Biodiesel Synthesis Monitoring using Near Infrared Spectroscopy
Estela Kamile Gelinski, Fabiane Hamerski, Marcos Lúcio Corazza, Alexandre Ferreira Santos*
Identifiers and Pagination:Year: 2018
First Page: 95
Last Page: 110
Publisher Id: TOCENGJ-12-95
Article History:Received Date: 24/7/2018
Revision Received Date: 23/8/2018
Acceptance Date: 31/9/2018
Electronic publication date: 14/11/2018
Collection year: 2018
open-access license: This is an open access article distributed under the terms of the Creative Commons Attribution 4.0 International Public License (CC-BY 4.0), a copy of which is available at: https://creativecommons.org/licenses/by/4.0/legalcode. This license permits unrestricted use, distribution, and reproduction in any medium, provided the original author and source are credited.
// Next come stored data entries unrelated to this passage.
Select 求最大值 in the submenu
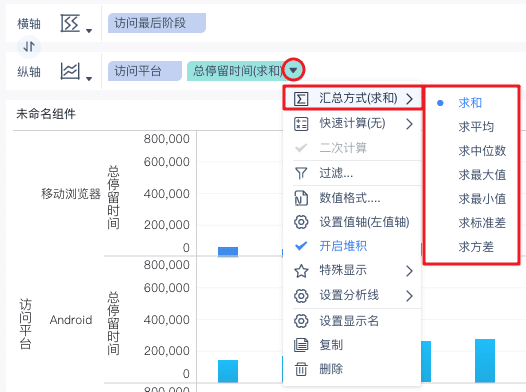 coord(482,175)
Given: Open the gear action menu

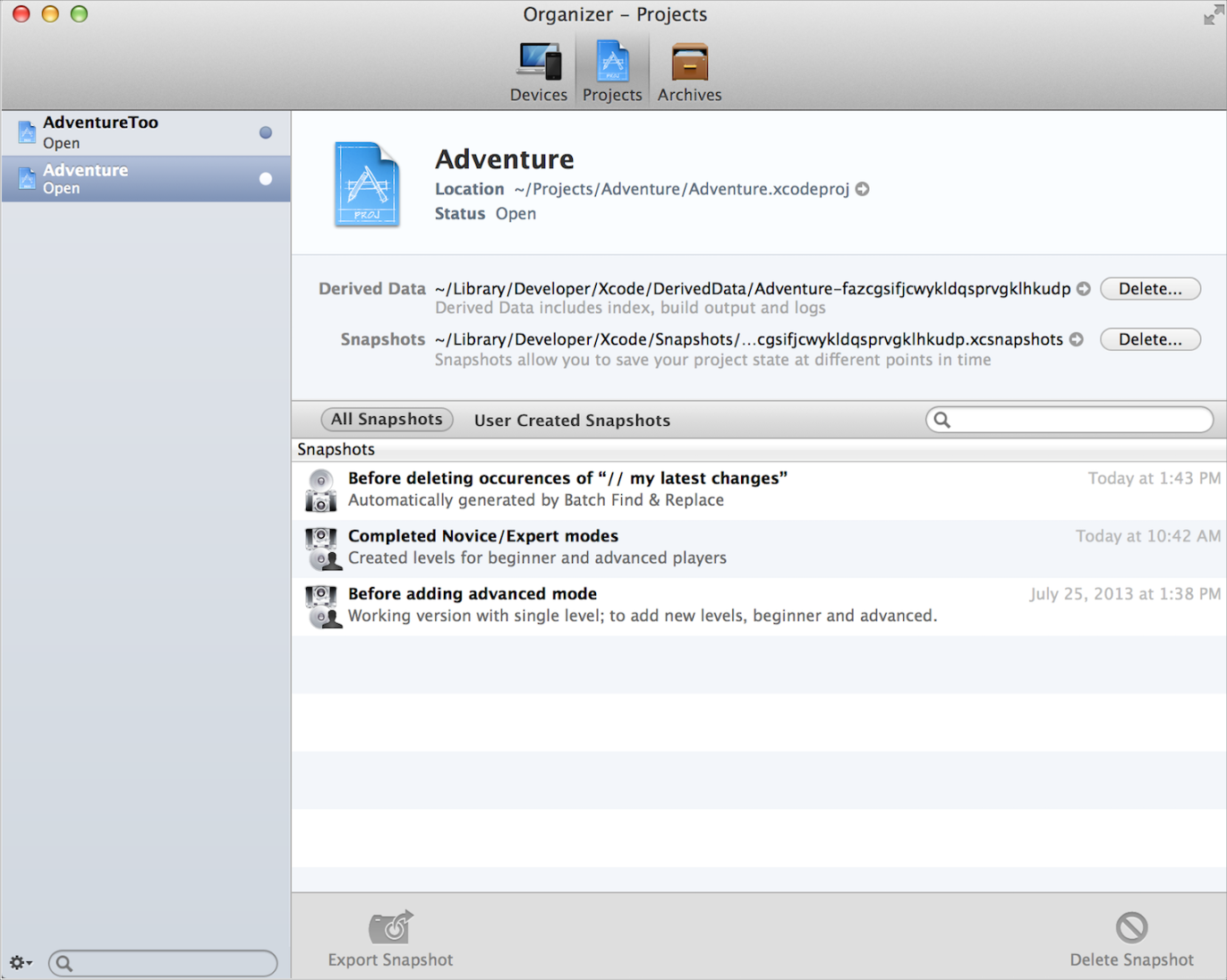Looking at the screenshot, I should point(20,963).
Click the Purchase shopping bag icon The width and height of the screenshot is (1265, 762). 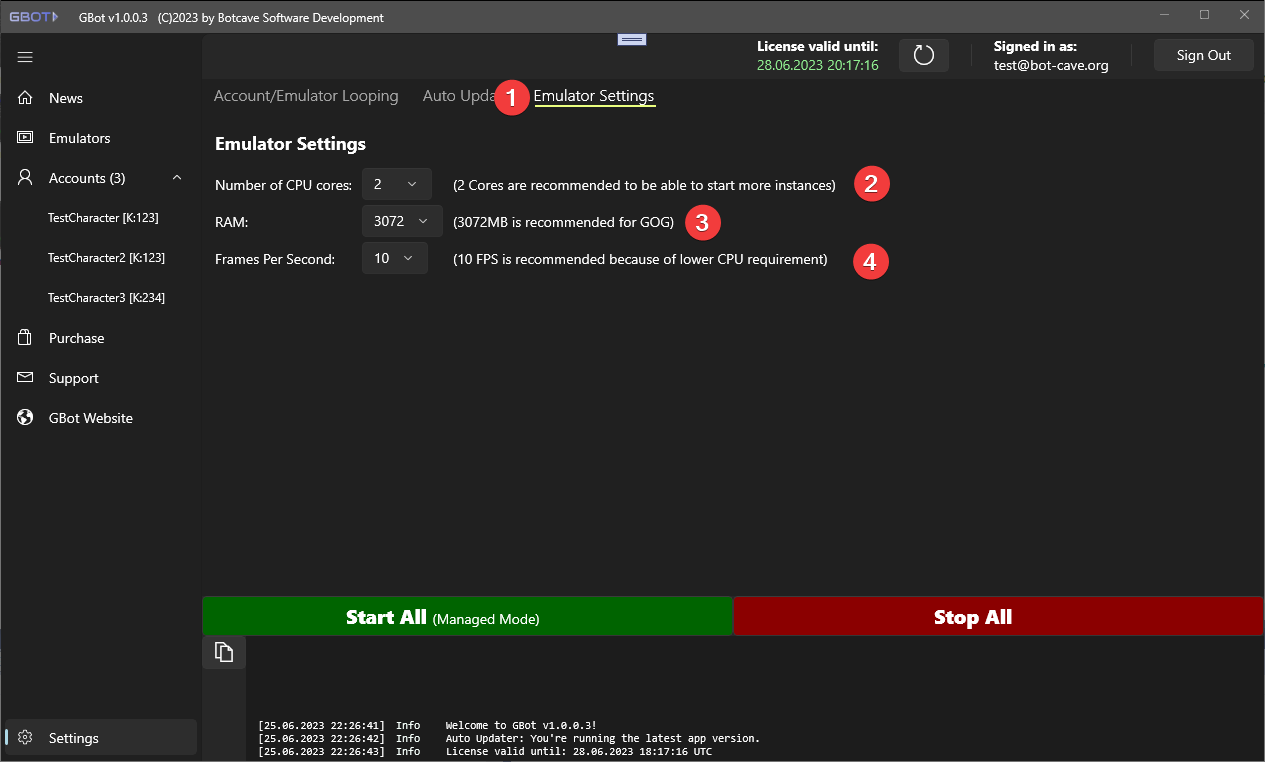tap(26, 338)
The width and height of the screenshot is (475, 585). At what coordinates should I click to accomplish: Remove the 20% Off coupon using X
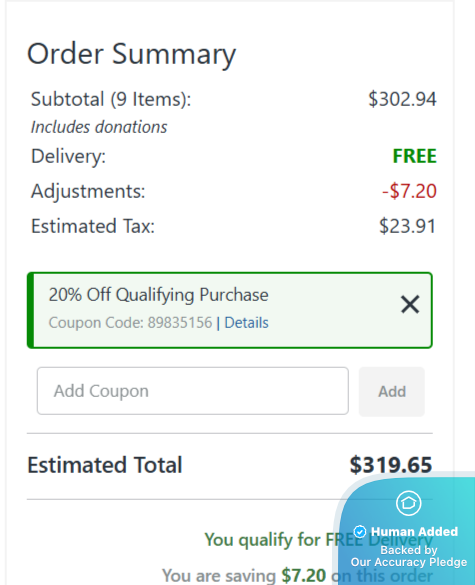(x=410, y=304)
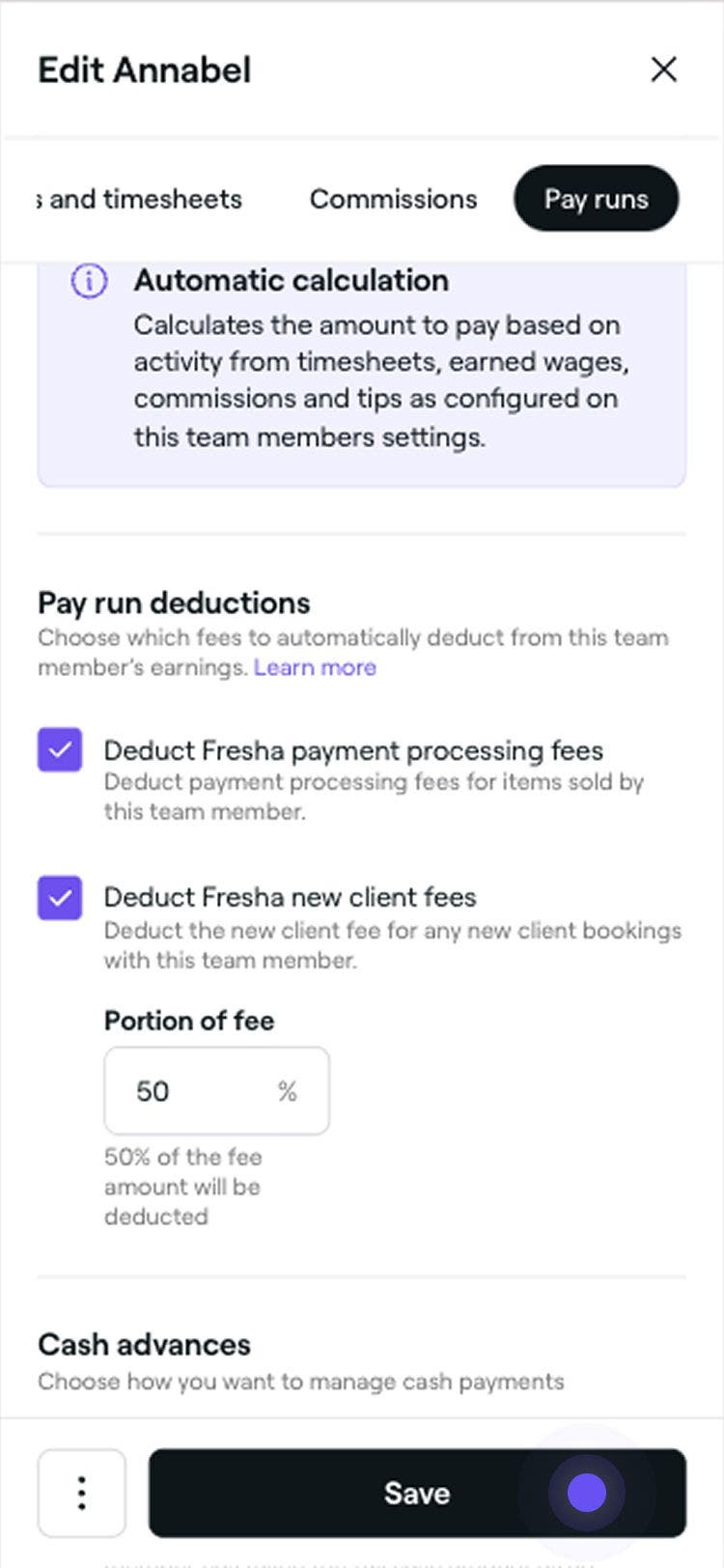This screenshot has height=1568, width=724.
Task: Click the Automatic calculation info icon
Action: 89,281
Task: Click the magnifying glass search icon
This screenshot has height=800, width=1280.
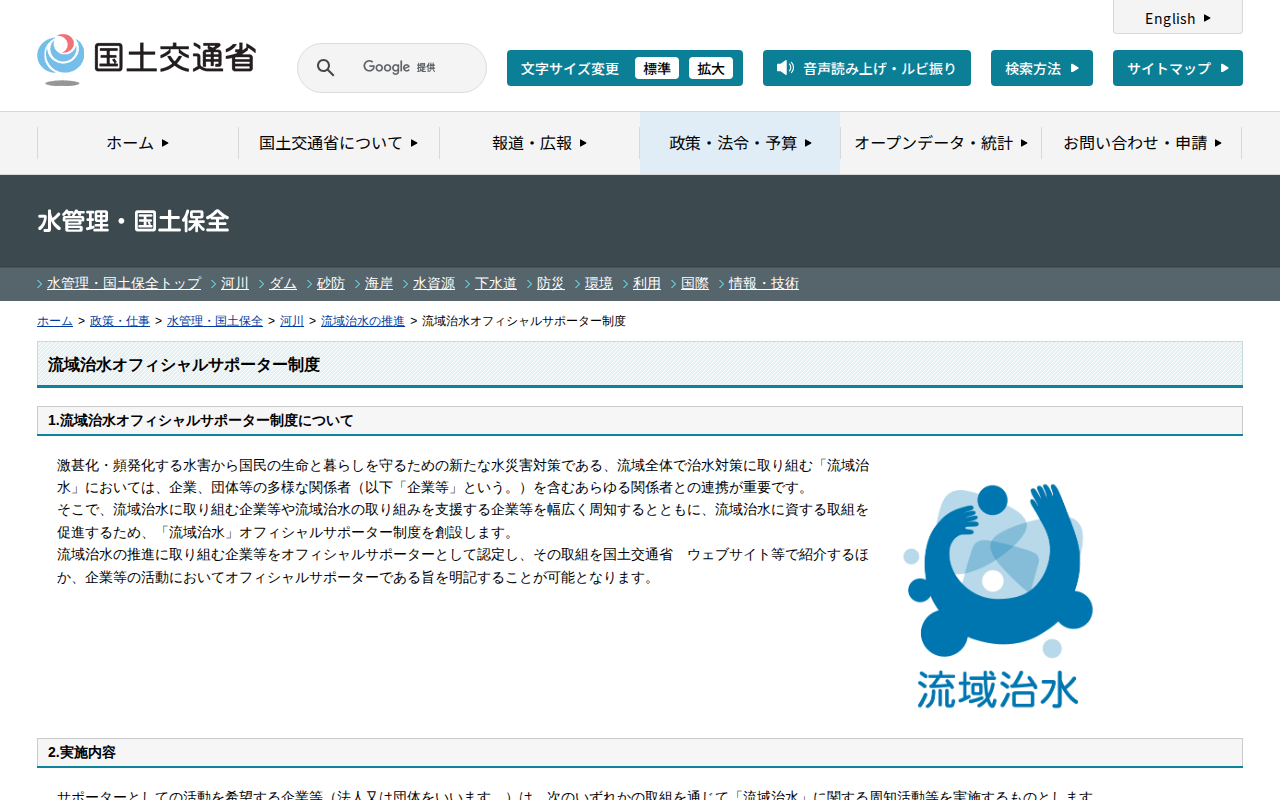Action: tap(325, 68)
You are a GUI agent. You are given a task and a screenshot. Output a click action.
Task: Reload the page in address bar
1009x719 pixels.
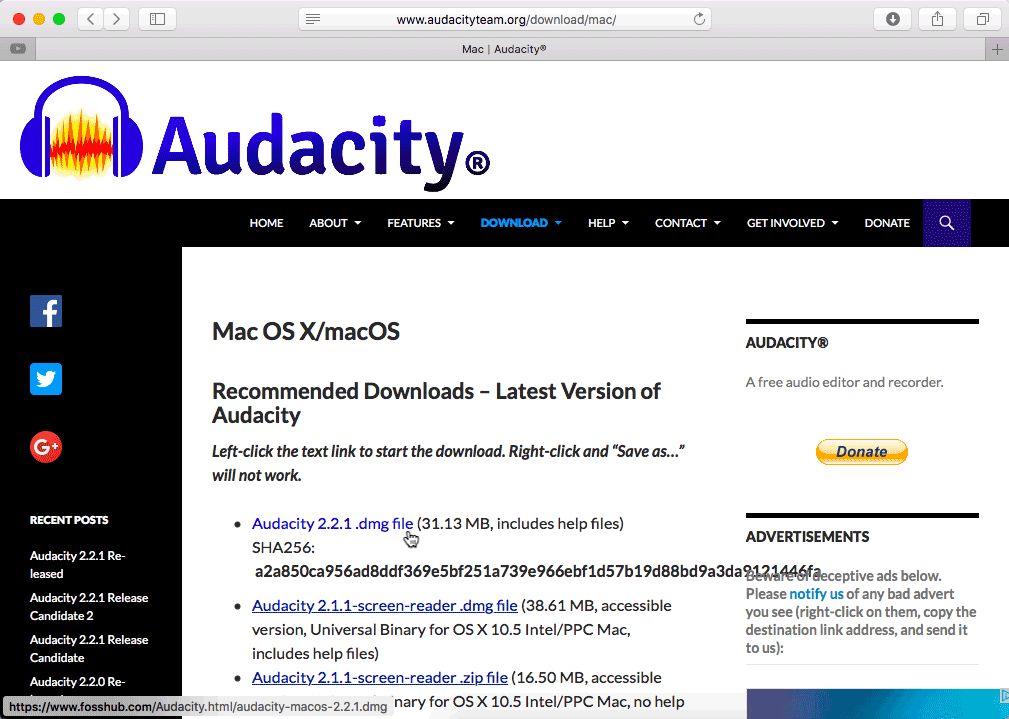(x=699, y=19)
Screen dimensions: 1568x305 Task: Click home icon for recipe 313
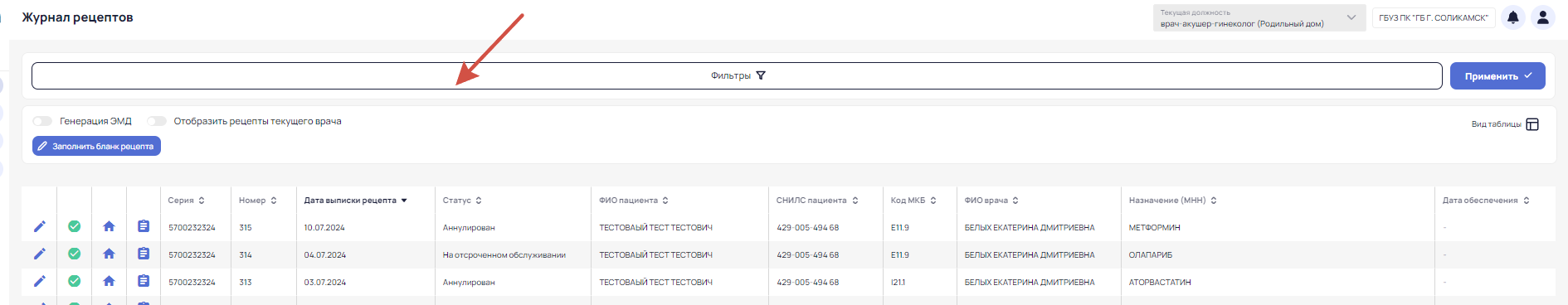tap(109, 282)
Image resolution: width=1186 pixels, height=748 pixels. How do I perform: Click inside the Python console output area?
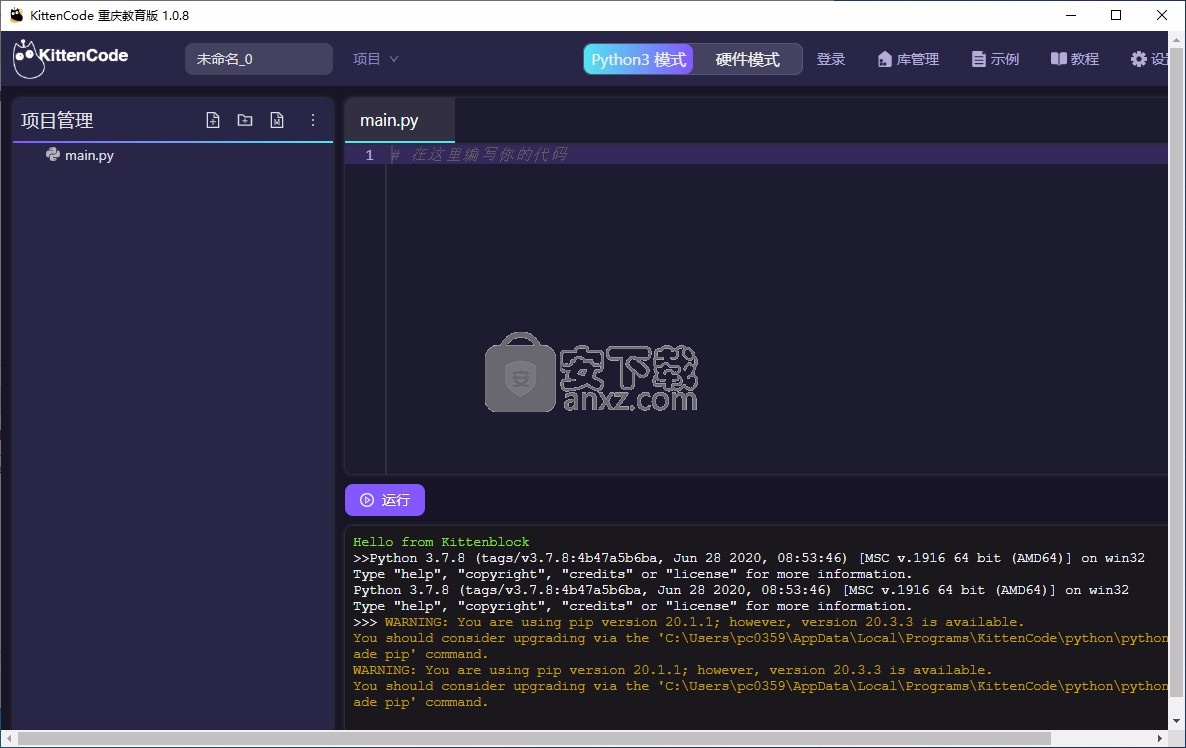[750, 620]
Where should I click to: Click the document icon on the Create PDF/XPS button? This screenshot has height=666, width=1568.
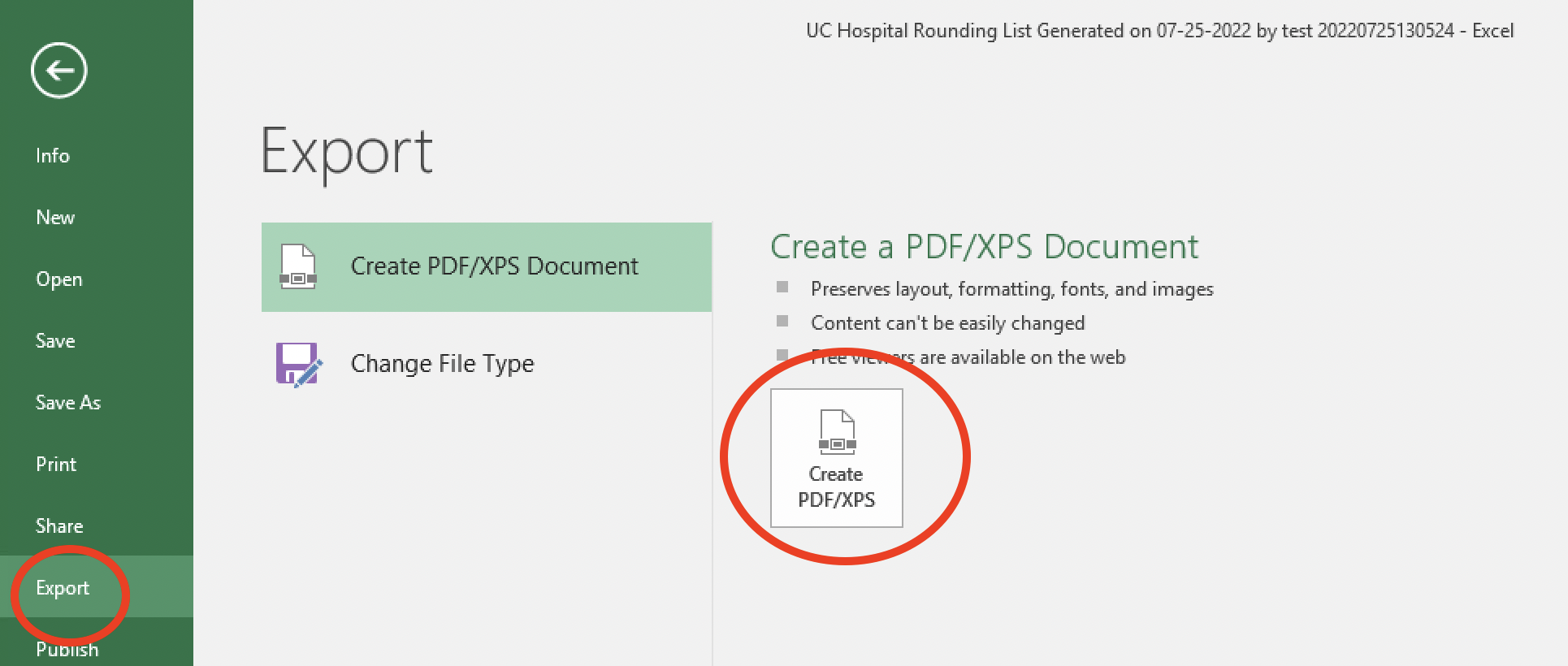click(x=837, y=433)
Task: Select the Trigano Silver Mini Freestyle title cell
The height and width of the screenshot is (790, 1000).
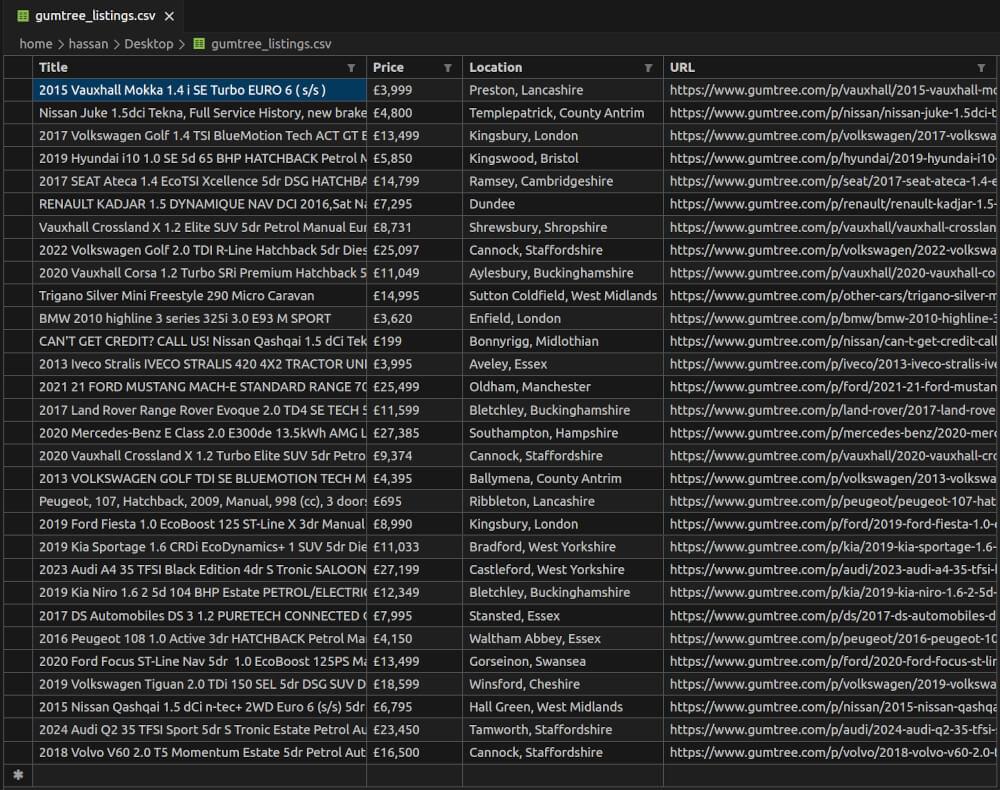Action: coord(180,295)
Biodiesel is a renewable fuel considered as the main substitute for fossil fuels. Its industrial production is mainly made by the transesterification reaction. In most processes, information on the production of biodiesel is essentially done by off-line measurements.
However, for the purpose of control, where online monitoring of biodiesel conversion is required, this is not a satisfactory approach. An alternative technique to the online quantification of conversion is the near infrared (NIR) spectroscopy, which is fast and accurate. In this work, models for biodiesel reactions monitoring using NIR spectroscopy were developed based on the ester content during alkali-catalyzed transesterification reaction between soybean oil and ethanol. Gas chromatography with flame ionization detection was employed as the reference method for quantification. FT-NIR spectra were acquired with a transflectance probe. The models were developed using Partial Least Squares (PLS) regression with synthetic samples at room temperature simulating reaction composition for different ethanol to oil molar ratios and conversions. Model predictions were then validated online for reactions performed with ethanol to oil molar ratios of 6 and 9 at 55ºC. Standard errors of prediction of external data were equal to 3.12%, hence close to the experimental error of the reference technique (2.78%), showing that even without using data from a monitored reaction to perform calibration, proper on-line predictions were provided during transesterification runs.
Additionally, it is shown that PLS models and NIR spectra of few samples can be combined to accurately predict the glycerol contents of the medium, making the NIR spectroscopy a powerful tool for biodiesel production monitoring.